Effective Monday, the province has established an emergency, code-red lockdown in and around the city of Winnipeg (affecting approximately 780,000 people). What this means is:

  • Hospitals and healthcare services will continue to offer urgent and emergency surgeries, procedures and diagnostic services, but elective and non-urgent surgery and diagnostic services will be postponed. All hospital visitation has been suspended, with exceptions made on a case-by-case basis for patients receiving end-of-life care, in labour and delivery, and in pediatrics.
  • Public and private gatherings (both inside and outside) are restricted to a maximum of five people. “Limiting contacts outside the household is strongly encouraged.”
  • All restaurants and bars are closed, except for take-out, drive-through, and delivery.
  • All indoor and outdoor sports and recreational facilities, group sports, bowling alleys, etc, are closed. Gyms and fitness centres are restricted to 25% of regular full capacity, and all exercisers must wear masks.
  • Non-essential retail stores will be allowed to remain open at 25% of regular full capacity (or 5 people, whatever is higher). Grocery stores and pharmacies will operate at 50 per cent capacity. “eService, pick-up or delivery [are] recommended whenever possible. Encourage limiting the number of people from each household who go shopping.”
  • Casinos, arcades, gaming establishments, VLTs, movie theatres, concert halls, museums, galleries, and libraries must close (this includes the three libraries that have reopened at the University of Manitoba).
  • Community, cultural and religious gatherings will be limited to 15% capacity or 100 people, whichever is lower.
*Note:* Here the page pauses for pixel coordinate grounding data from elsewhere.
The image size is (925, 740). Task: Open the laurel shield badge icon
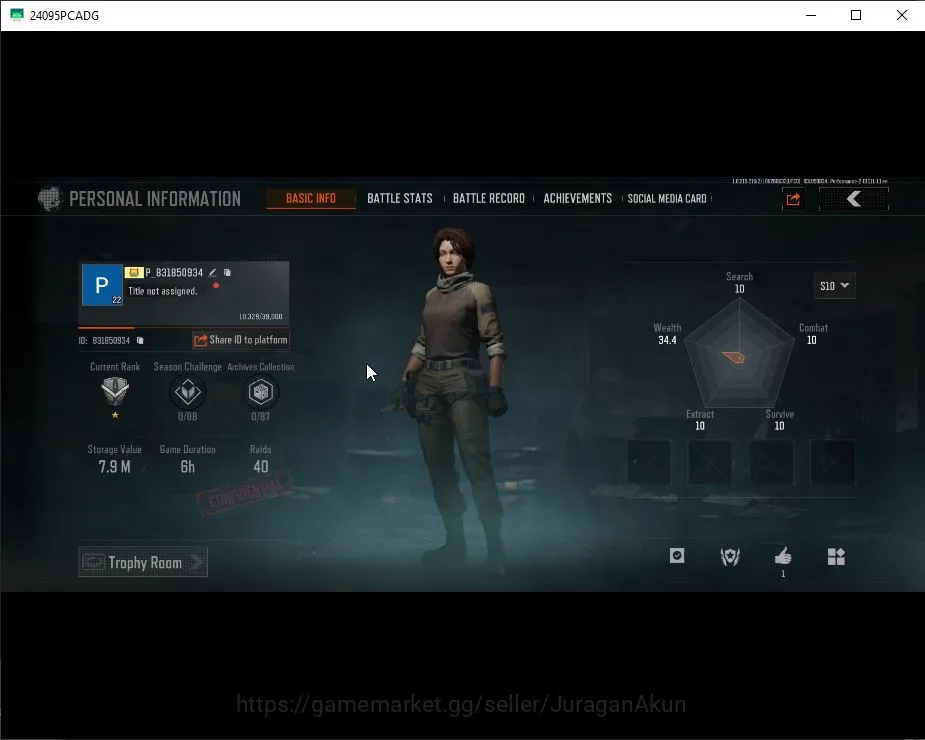[730, 556]
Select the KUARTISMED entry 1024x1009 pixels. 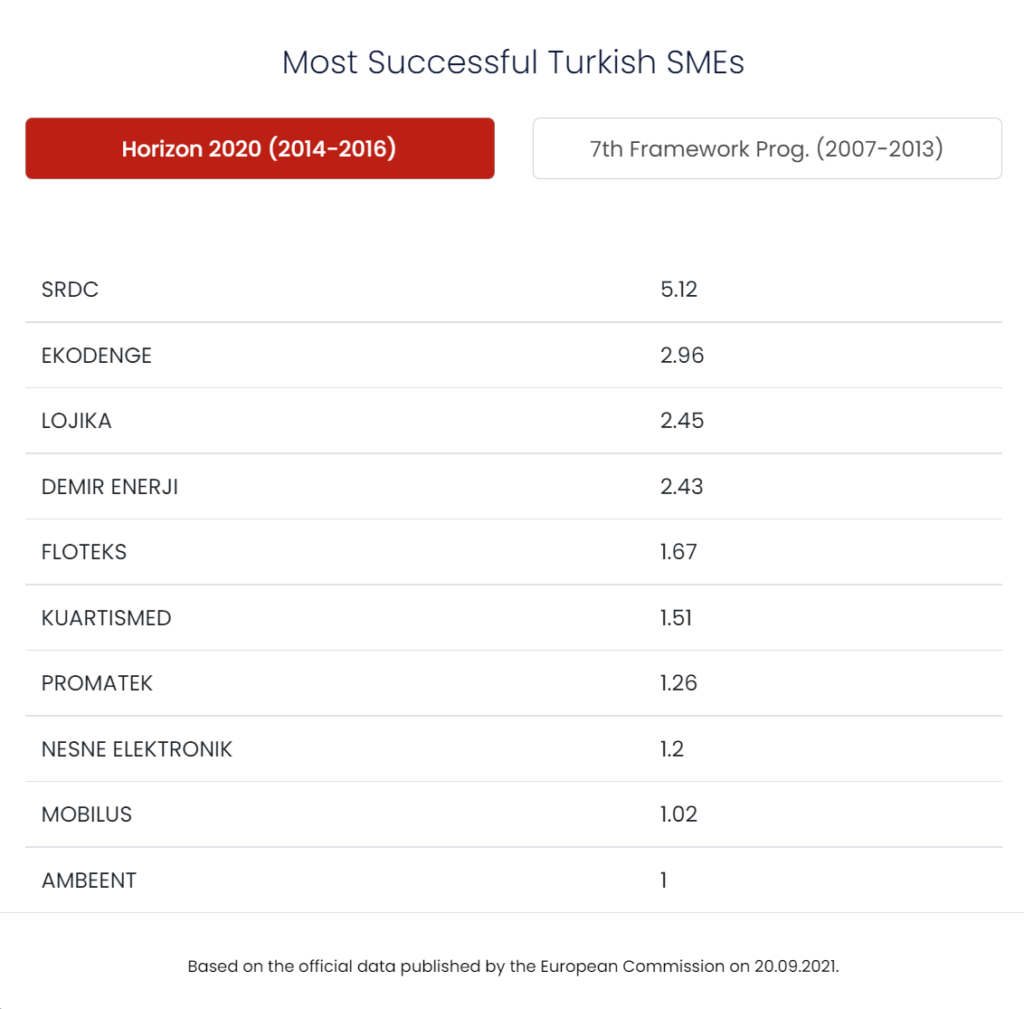pyautogui.click(x=106, y=618)
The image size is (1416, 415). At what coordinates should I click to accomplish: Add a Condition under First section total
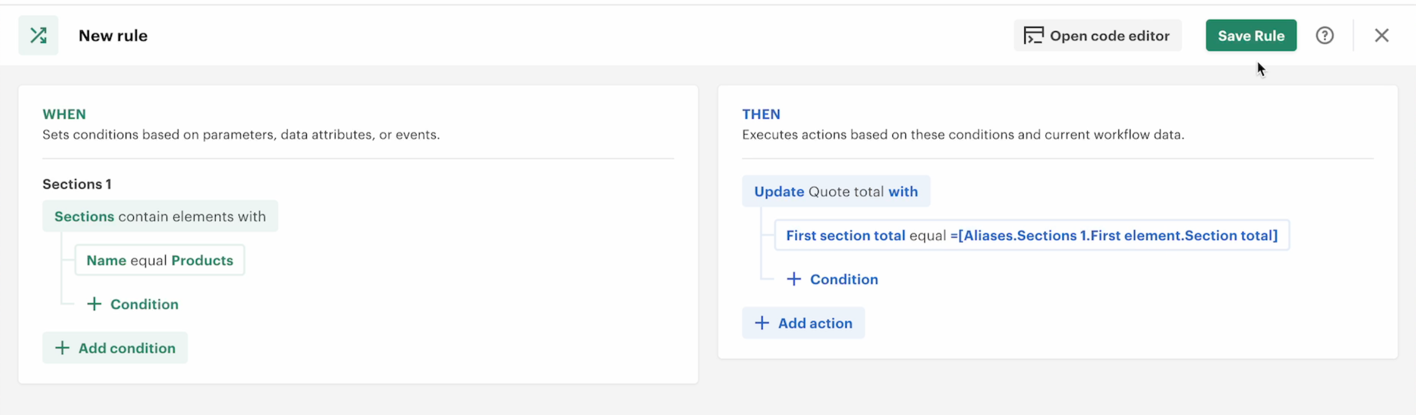coord(832,279)
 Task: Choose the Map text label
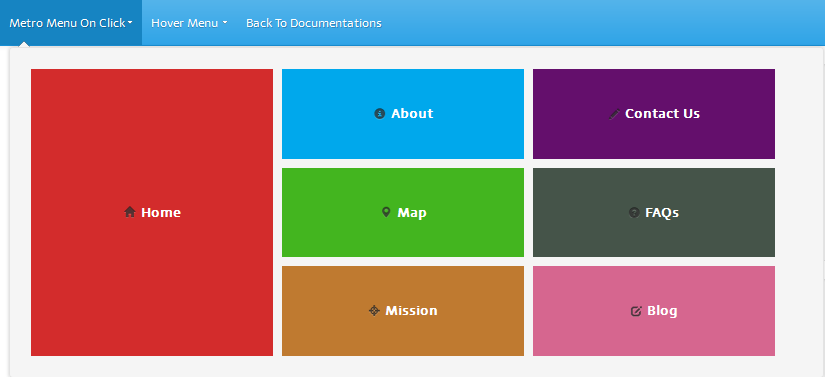tap(412, 212)
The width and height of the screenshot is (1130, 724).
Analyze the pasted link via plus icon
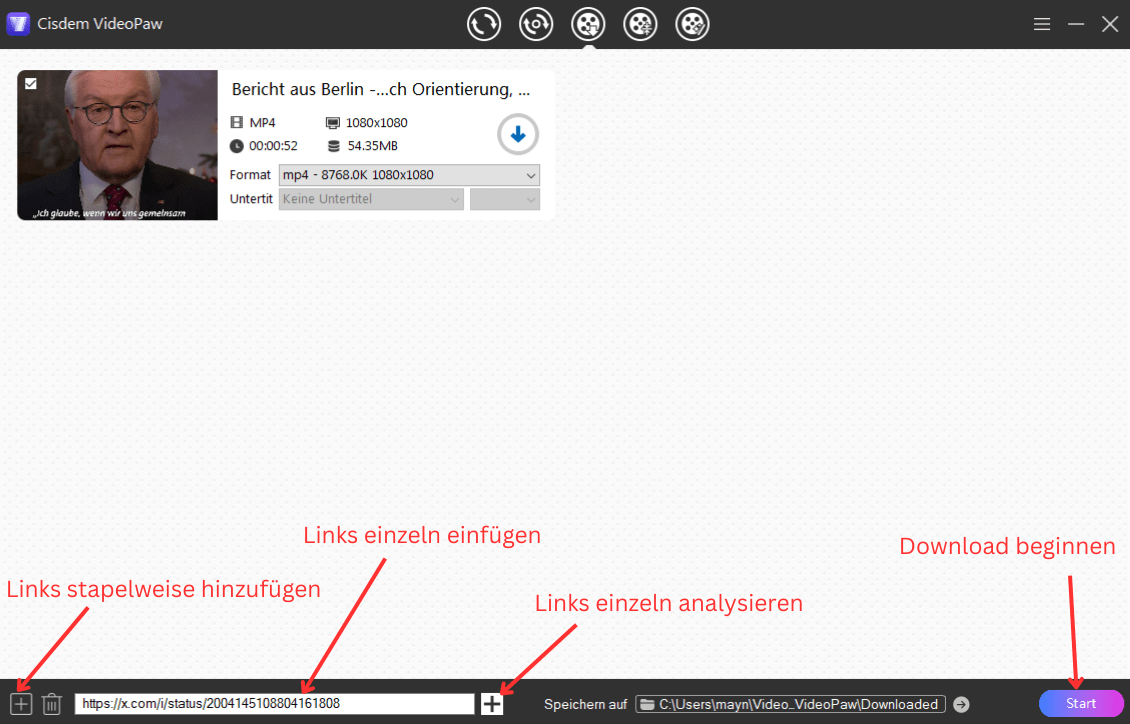[491, 703]

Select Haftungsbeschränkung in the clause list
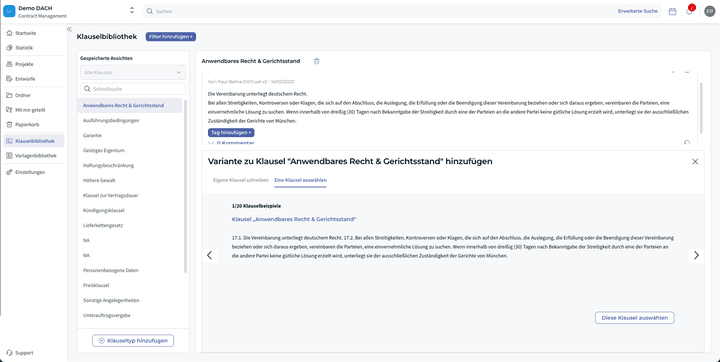pos(108,165)
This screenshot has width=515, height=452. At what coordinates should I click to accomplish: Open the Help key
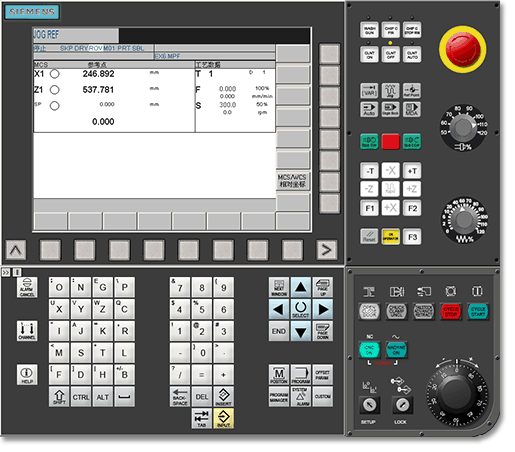27,375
Notable in its absence from this list is shutdowns of K-12 schools, where the provincial advice is to continue blended (in-person and online) learning, and to ensure as much physical distancing as possible between students when in class. However, given the way things are going, I will not be surprised if the lockdown is extended to both public and private elementary, junior high and senior high schools as well. (One Winninpeg chool, Centre Scolaire Léo-Rémillard, now has 14 coronavirus cases, has 4 classes in self-isolation as a precaution, and has already decided to move its Grade 12 classes completely to remote learning.)

All the leaves have fallen from the trees, there is a cold westerly wind, and the sky is overcast and grey. There is already snow on the ground, and below-freezing temperatures. November, December, and January are going to be difficult months for us here in Manitoba.